Katherine no lo podía creer, nuevamente la paz se había perdido y su pueblo estaba siendo atacado. La viuda corrió en ayuda hacia su hija, pero vivió la misma suerte que la pequeña, terminó esposada y de guata en el suelo con una rodilla en la espalda. Mientras, a lo lejos se escuchaban disparos desde el cerro, su hogar era una zona de guerra.
– ¡Vamos, Vamos! – apuraba el capitán. – sáquenlos a todos de las casas.
– Los tenemos a casi todos, mi capitán. – respondía uno de los uniformados.
– Bien, súbanlos a los camiones y vamos por las plantas, no se nos puede quedar la evidencia.
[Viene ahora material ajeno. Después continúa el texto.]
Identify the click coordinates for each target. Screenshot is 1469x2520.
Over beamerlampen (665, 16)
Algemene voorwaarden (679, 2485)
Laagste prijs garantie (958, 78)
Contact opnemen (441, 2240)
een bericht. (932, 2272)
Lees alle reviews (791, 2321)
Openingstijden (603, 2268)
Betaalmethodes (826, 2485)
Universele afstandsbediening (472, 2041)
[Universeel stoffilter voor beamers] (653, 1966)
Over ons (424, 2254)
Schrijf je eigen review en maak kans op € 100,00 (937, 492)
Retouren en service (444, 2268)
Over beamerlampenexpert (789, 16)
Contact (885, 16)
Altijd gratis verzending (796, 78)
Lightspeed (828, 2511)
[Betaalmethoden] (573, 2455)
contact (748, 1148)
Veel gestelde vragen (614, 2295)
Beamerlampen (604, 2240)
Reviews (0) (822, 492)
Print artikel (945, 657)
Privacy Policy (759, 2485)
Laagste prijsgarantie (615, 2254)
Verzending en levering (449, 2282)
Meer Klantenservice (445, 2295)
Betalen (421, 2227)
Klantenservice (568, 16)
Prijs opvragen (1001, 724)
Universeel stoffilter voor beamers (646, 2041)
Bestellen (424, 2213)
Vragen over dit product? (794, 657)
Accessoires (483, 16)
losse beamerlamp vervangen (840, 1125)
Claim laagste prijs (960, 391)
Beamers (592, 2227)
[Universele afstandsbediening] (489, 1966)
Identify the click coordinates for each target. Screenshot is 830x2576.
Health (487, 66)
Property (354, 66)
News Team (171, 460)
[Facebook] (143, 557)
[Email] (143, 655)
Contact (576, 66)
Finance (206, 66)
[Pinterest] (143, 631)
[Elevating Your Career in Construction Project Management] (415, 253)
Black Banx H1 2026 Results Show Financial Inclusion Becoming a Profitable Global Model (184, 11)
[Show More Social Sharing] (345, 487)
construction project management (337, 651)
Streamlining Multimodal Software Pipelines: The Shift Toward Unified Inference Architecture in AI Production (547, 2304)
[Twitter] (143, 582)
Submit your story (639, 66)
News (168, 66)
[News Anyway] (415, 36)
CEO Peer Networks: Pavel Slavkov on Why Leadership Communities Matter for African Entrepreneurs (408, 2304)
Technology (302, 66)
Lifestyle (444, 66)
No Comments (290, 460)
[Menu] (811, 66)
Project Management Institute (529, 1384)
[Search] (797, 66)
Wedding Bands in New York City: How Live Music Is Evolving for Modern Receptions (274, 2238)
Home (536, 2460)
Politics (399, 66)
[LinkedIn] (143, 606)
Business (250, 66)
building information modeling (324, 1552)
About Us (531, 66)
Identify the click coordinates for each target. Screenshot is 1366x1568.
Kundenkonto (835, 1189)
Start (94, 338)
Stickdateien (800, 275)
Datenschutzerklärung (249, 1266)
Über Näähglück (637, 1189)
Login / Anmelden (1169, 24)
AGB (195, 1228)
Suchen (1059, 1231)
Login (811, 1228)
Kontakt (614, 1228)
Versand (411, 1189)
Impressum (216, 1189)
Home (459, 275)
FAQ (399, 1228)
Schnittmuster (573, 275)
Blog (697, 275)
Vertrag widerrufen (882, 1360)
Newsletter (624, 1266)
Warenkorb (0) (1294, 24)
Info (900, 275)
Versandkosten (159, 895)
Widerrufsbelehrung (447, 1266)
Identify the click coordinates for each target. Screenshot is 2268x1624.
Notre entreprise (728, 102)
– ¡Atento capitán! – sonaba la radio. – Tenemos un hombre caído, le dieron a Morales, en el cuello, ¡lo perdemos! ¡Necesitamos apoyo en el cerro!
El capitán envió un equipo en apoyo, pero ya había sido tarde. Morales había perdido mucha sangre y su muerte fue inevitable. Ya cuando el operativo estaba terminando, tenían en el camión a todos los que buscaban y ahora debían ir por las plantas para justificar la redada.
En Angol, Marcelo no podía creer lo que le contaban. Su familia brutalmente detenida, un policía muerto, y muchos de sus vecino y amigos arrestados con el argumento de que “en el sur se estaba gestando una red de narcotráfico y terrorismo”.